*EXTRAIT DE PAGE*.
# # # #
Benoît Raphaël

#avantdemourir : peut-on réussir une campagne de prévention routière sans choquer ?

9 Avril 2014 , Rédigé par Benoît Raphaël Publié dans #marketing, #buzz, #réseaux sociaux, #Sécurité routière, #France, #analyses, #Prévention routière

C'est la première fois que dans le cadre de la prévention et de la sécurité routière on lance une campagne soft sur Internet pour lutter contre la violence sur les routes.

L'opération #avantdemourir, de la Prévention routière, cherche à sensibiliser les jeunes face à l'alcool au volant en jouant la carte des rêves et de l'humour, et visant le participatif sur les réseaux sociaux. Un peu plus au Nord, son équivalent belge a été beaucoup plus trash, en lançant la veille une campagne en mode caméra cachée qui invitait les jeunes à assister à leur propre enterrement. Résultat : énorme buzz chez les Belges, même en France, selon les analyses de Trendsboard. Beaucoup plus que le gentillet #avantdemourir. Alors, la sécurité routière est-elle condamnée au gore ?

En fait, la vraie question reste celle de l'efficacité. Le buzz est-il synonyme de réussite ? En gros, si les campagnes 2010 ("Insoutenable") et 2012 (une vidéo violente en noir et blanc), réalisées elles par la Sécurité routière (qui dépend de l'Etat) ont été largement partagées, ont-elles fait baisser le nombre de morts sur la route ? Pas sûr. Les chiffres ne nous disent rien. Même s'ils ont baissé depuis 2002. Il y a eu plein d'autres facteurs. Il y a deux ans, les lecteurs du Parisien affirmaient le contraire : 65% des votants estimaient que les campagnes choc n'étaient pas efficaces.
# # # #
Données de pointage des cibles:
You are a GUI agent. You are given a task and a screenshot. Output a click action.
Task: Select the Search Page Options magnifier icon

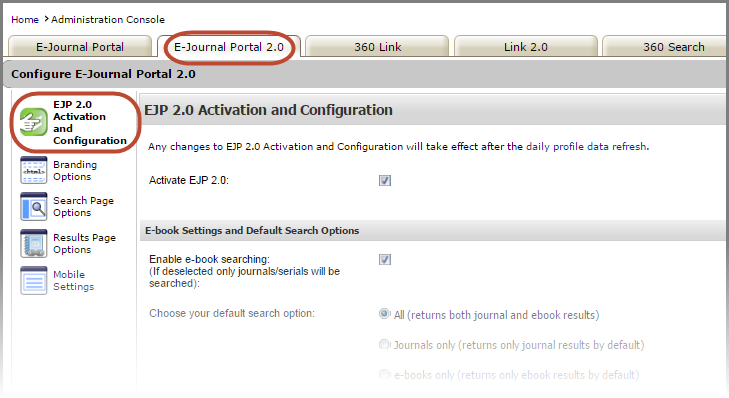coord(33,206)
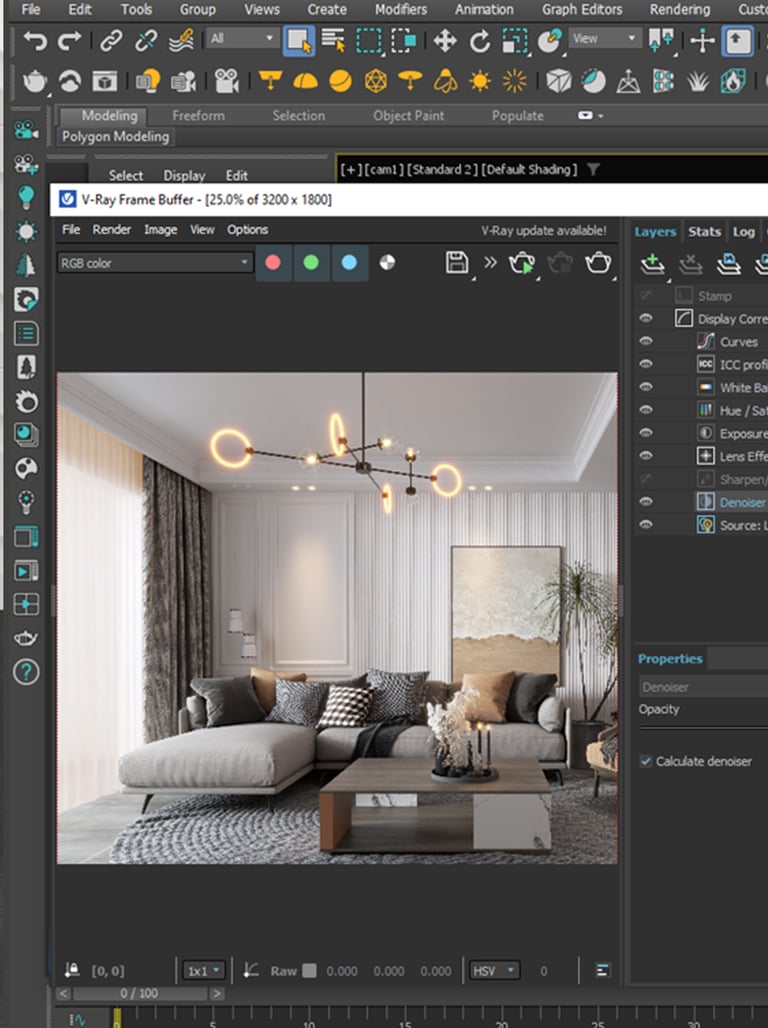The image size is (768, 1028).
Task: Select the Move transform tool
Action: point(444,41)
# # # #
Recopiez le passage de l'article sur la campagne #avantdemourir en commençant par « C'est la première » et en poursuivant jusqu'à « condamnée au gore ? ». Substituez-y « adolescents » à « jeunes ».

C'est la première fois que dans le cadre de la prévention et de la sécurité routière on lance une campagne soft sur Internet pour lutter contre la violence sur les routes.

L'opération #avantdemourir, de la Prévention routière, cherche à sensibiliser les adolescents face à l'alcool au volant en jouant la carte des rêves et de l'humour, et visant le participatif sur les réseaux sociaux. Un peu plus au Nord, son équivalent belge a été beaucoup plus trash, en lançant la veille une campagne en mode caméra cachée qui invitait les adolescents à assister à leur propre enterrement. Résultat : énorme buzz chez les Belges, même en France, selon les analyses de Trendsboard. Beaucoup plus que le gentillet #avantdemourir. Alors, la sécurité routière est-elle condamnée au gore ?